Sixty patients were included (age 59.3±11.4 years; 26 female, 34 male). Study indications included initial staging (n=26), treatment response (n=23), and surveillance (n=11). Fully diagnostic suppression achieved in 57/60 (95.0%) and 53/60 (88.3%) cases for reader 1 and 2, respectively, and the median suppression score was significantly greater than 3 for both (p<0.05). Minor limitations but leading to an element of diagnostic uncertainty (score of 3) were present in 3 and 7 studies, respectively. No cases were given a score of 1 or 2 (i.e., marked incomplete suppression) by either reader. Gel completely filled the lumen at the level of interest in approximately half of cases, 32/60 and 30/60 respectively. If present, luminal gas typically caused a minor artifact involving <900 circumference (16/28 and 20/30, respectively).

Conclusions

Rectal gel suppression was fully diagnostic in the vast majority of cases for both readers. When limitations were present due to incomplete suppression they were only minor in degree. These results suggest that gel does not impede reader evaluation for tumor restriction at diffusion weighted imaging.

Acknowledgements

No acknowledgement found.

References

  1. Beets-Tan R, Lambregts D, Maas M, et al. Magnetic resonance imaging for clinical management of rectal cancer: Updated recommendations from the 2016 European Society of Gastrointestinal and Abdominal Radiology (ESGAR) consensus meeting. Eur Radiol. 2018;28:1465-1475.
  2. Ichikawa T, Erturk S, Motosugi U, et al. High-b-value diffusion-wieghted MRI in colorectal cancer. Am J Roentgenol. 2006;187(1):181-184.
  3. Dzik-Jurasz A, Domenig C, George M, et al. Diffusion MRI for prediction of response of rectal cancer to chemoradiation. Lancet 2002;360(9329):307-308.
  4. Kim S, Lee J, Hong S, et al. Locally advanced rectal cancer: added value of diffusion-weighted MR imaging in the evaluation of tumor response to neoadjuvant chemo- and radiation therapy. Radiology 2009;253:116-125.
  5. Lambregts D, Vandecaveye V, Barbaro B, et al. Ann Surg Oncol 2011;18(8):2224-2231.

Figures

71-year-old with initial staging rectal MR. Intra-luminal gel (dashed arrow) has high signal on the b0 image (A) but with excellent suppression on the b1000 (B) and computed synthetic b1500 image (C). In contrast, the sessile tumor along the left rectal wall at 3 o’clock (solid arrow) demonstrates high signal on the b1000 and b1500 images as well as restricted diffusion on the ADC map (D). This study was given a score of 5 by both readers regarding gel suppression. (E) Matching oblique axial T2-weighted image also shows the tumor (arrow).

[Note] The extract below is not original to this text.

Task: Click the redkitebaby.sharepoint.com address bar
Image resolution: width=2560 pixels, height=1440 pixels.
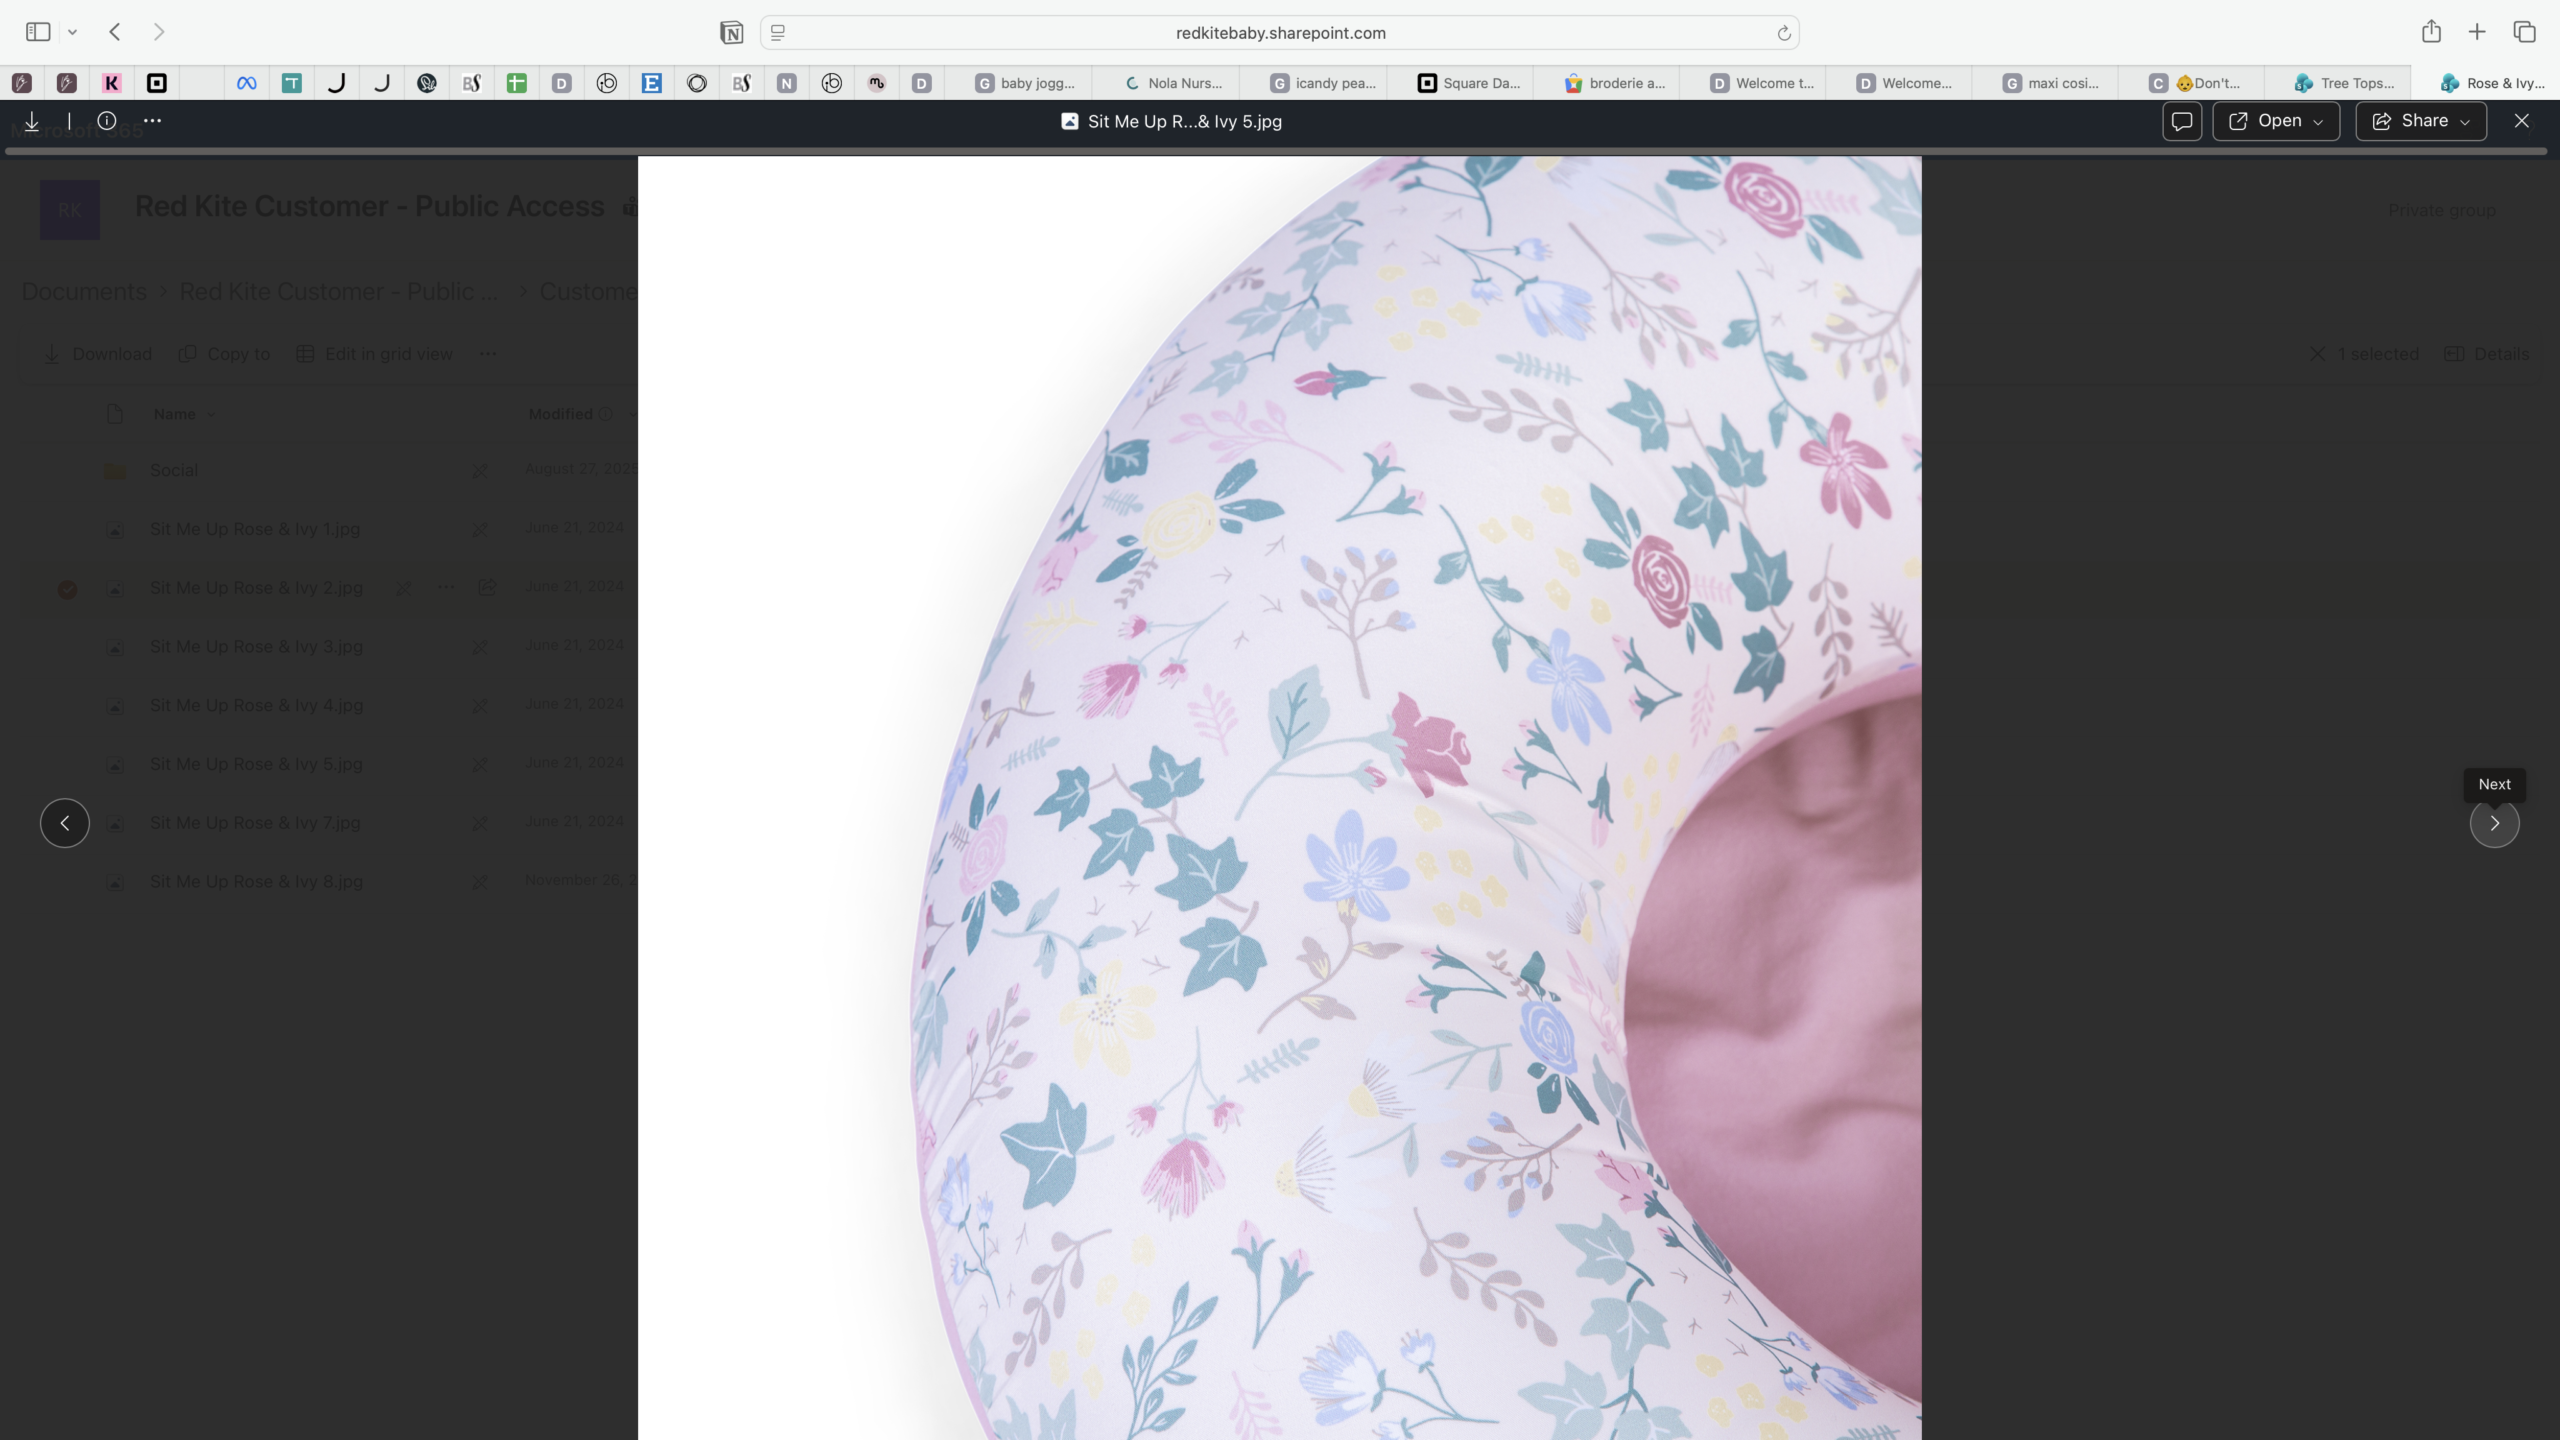Action: [1280, 33]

53-year-old with rectal cancer. Intra-luminal gel (dashed arrow) on response assessment MRI has high signal on the b0 image (A) with diagnostic suppression on b1000 (B) and b1500 (C). Tumor bulk (T2 image from staging MRI in F, arrowhead) has significantly reduced; however, there is a residual focus of diffusion restriction (solid arrow) on the b1000 (B), b1500 images (C), and ADC map (D). This study was given a score of 5 by reader 1 and 4 by reader 2 for gel suppression. (E) Matching oblique axial T2-weighted image (tumor, arrow). Residual viable tumor was confirmed surgically.

56-year-old with rectal cancer. Intra-luminal rectal gel (dashed arrow) on treatment response MR demonstrates high signal on the b0 image (A) but with excellent suppression of signal on b1000 (B) and b1500 image (C). Prior tumor (T2 image from initial staging MRI in F, arrowhead) has reduced size and mostly T2 dark fibrosis now seen (arrow in E); however, there is evidence of residual diffusion restriction (solid arrow) on the b1000 (B), b1500 images (C), and ADC map (D). This study was given a score of 5 by both readers for gel suppression. Residual viable tumor was confirmed surgically.